**Supplied records**
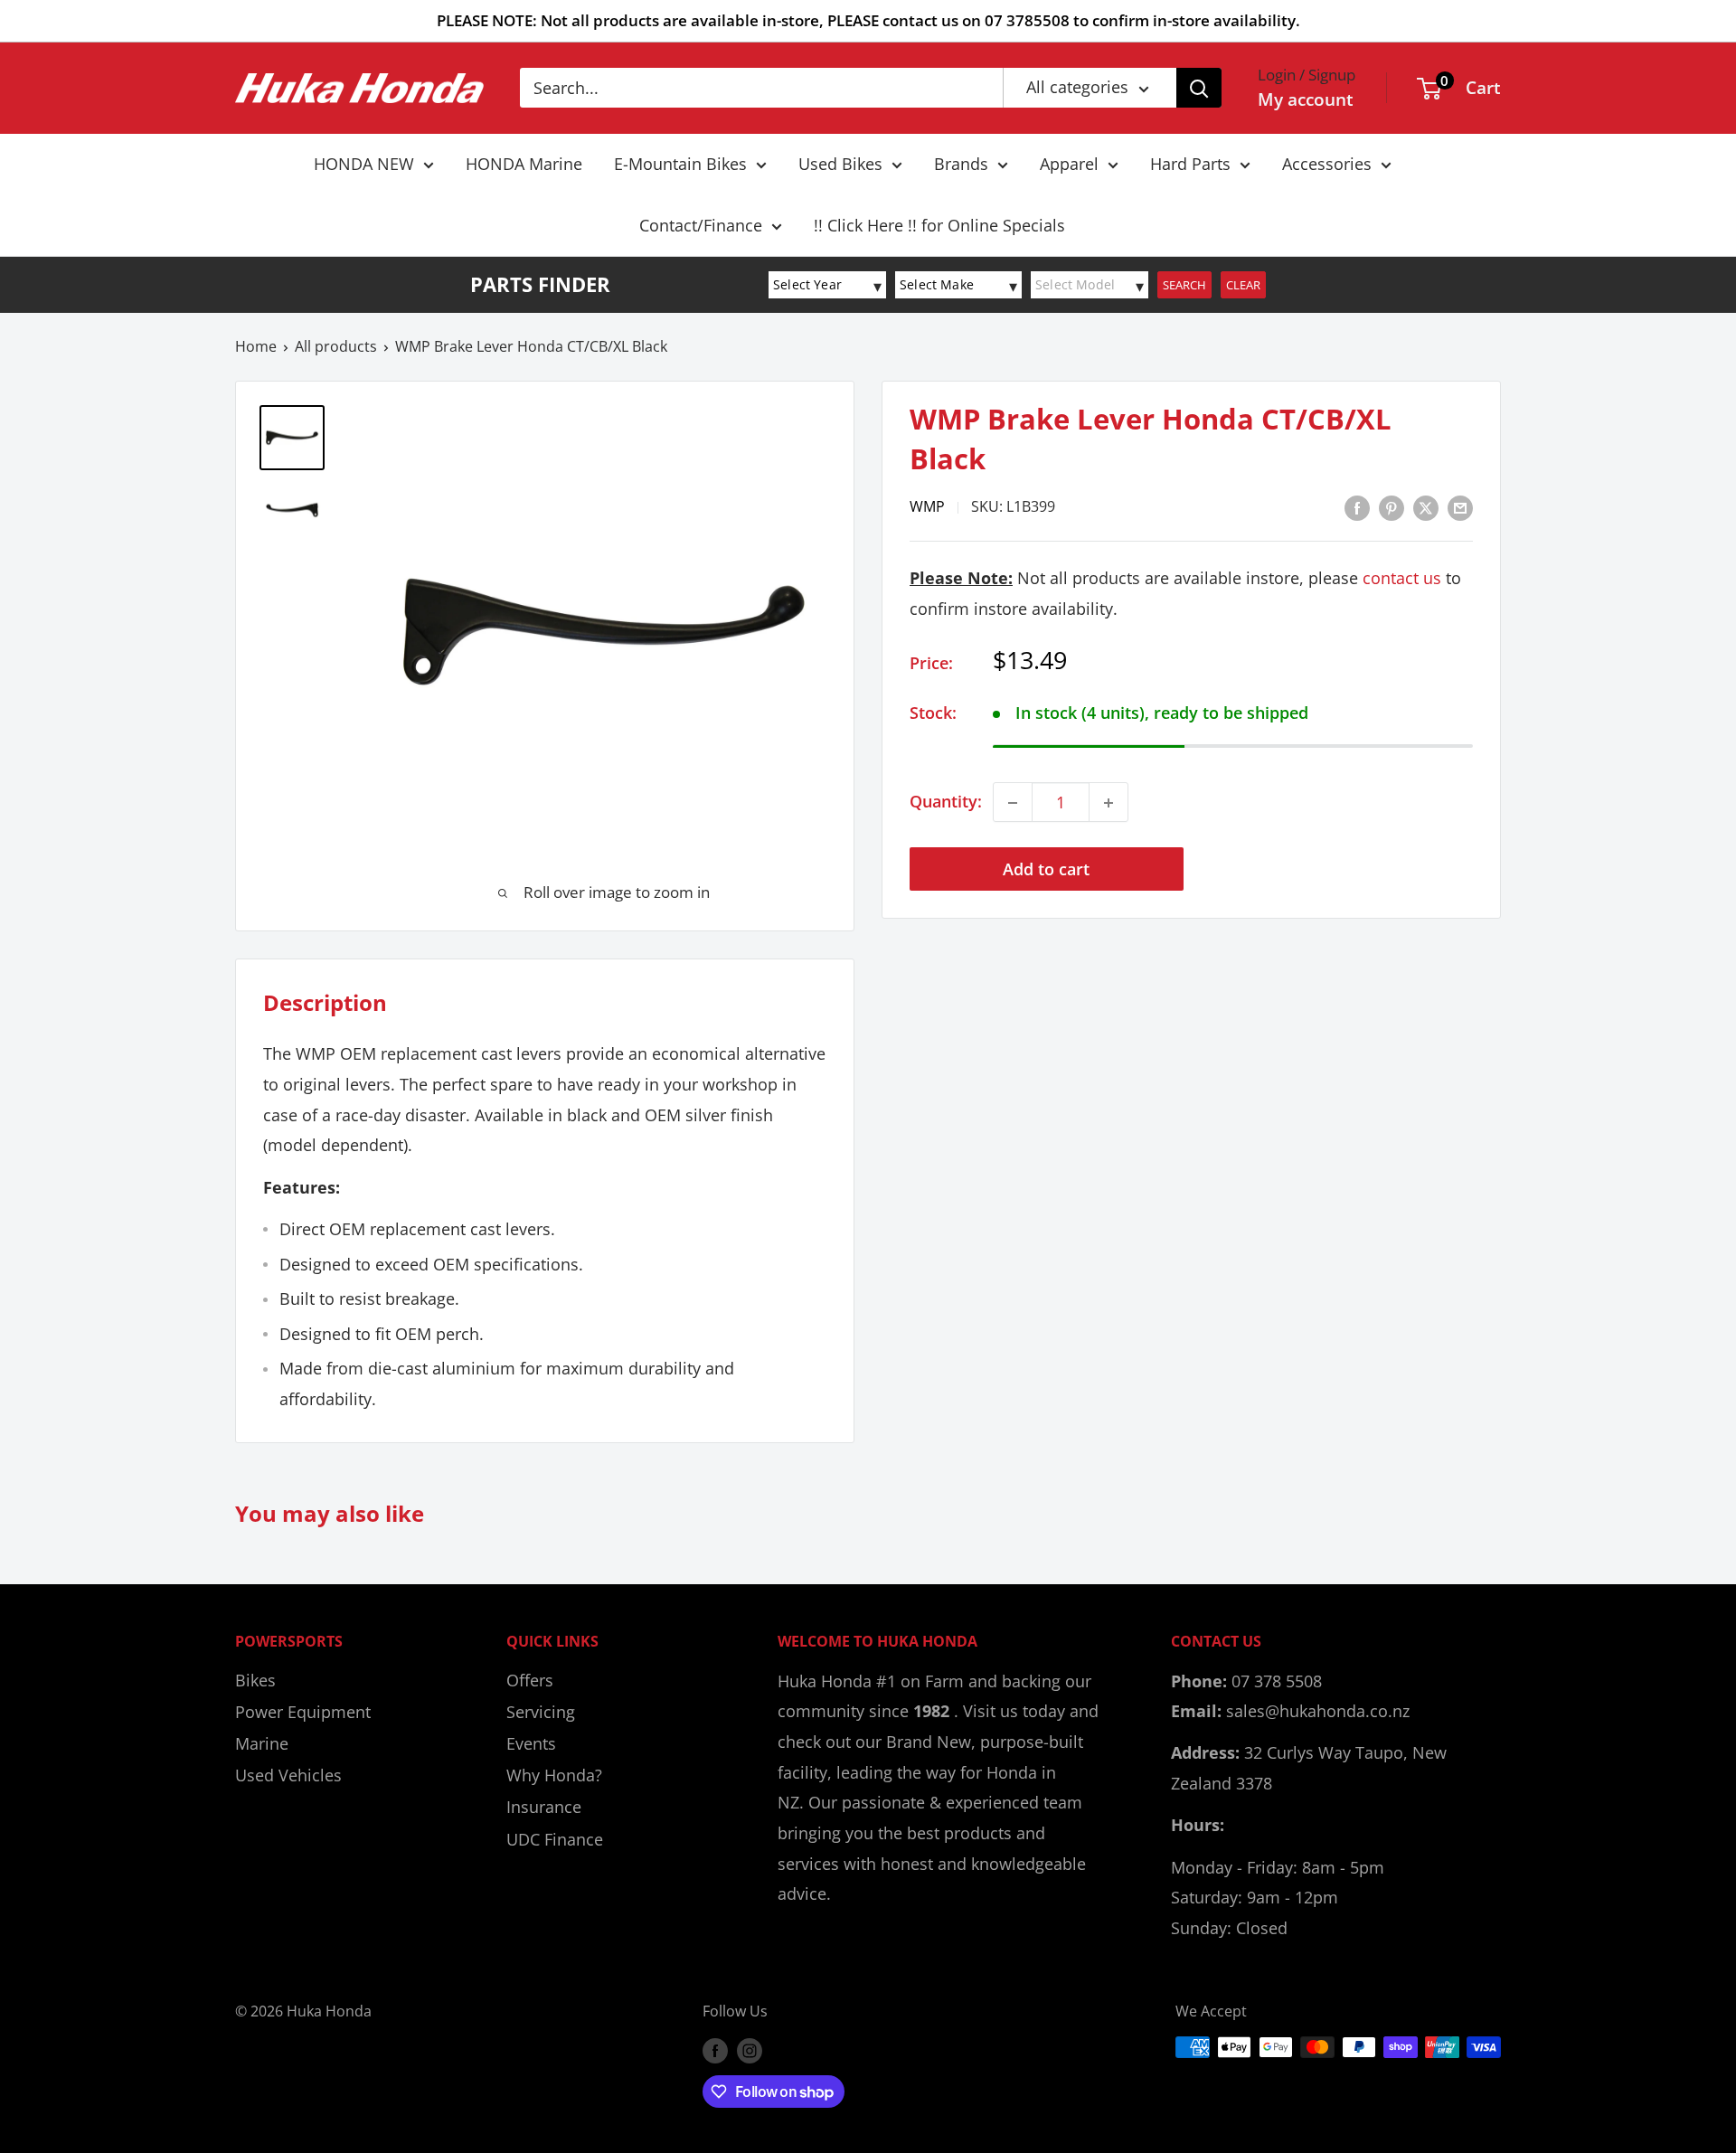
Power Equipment (303, 1712)
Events (531, 1743)
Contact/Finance (700, 225)
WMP (927, 507)
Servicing (540, 1712)
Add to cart (1046, 870)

**Problem details**
Every line above must appear in the answer unchanged, and no picture may appear in it.

**Exercise result**
Power Equipment (303, 1712)
Events (531, 1743)
Contact/Finance (700, 225)
WMP (927, 507)
Servicing (540, 1712)
Add to cart (1046, 870)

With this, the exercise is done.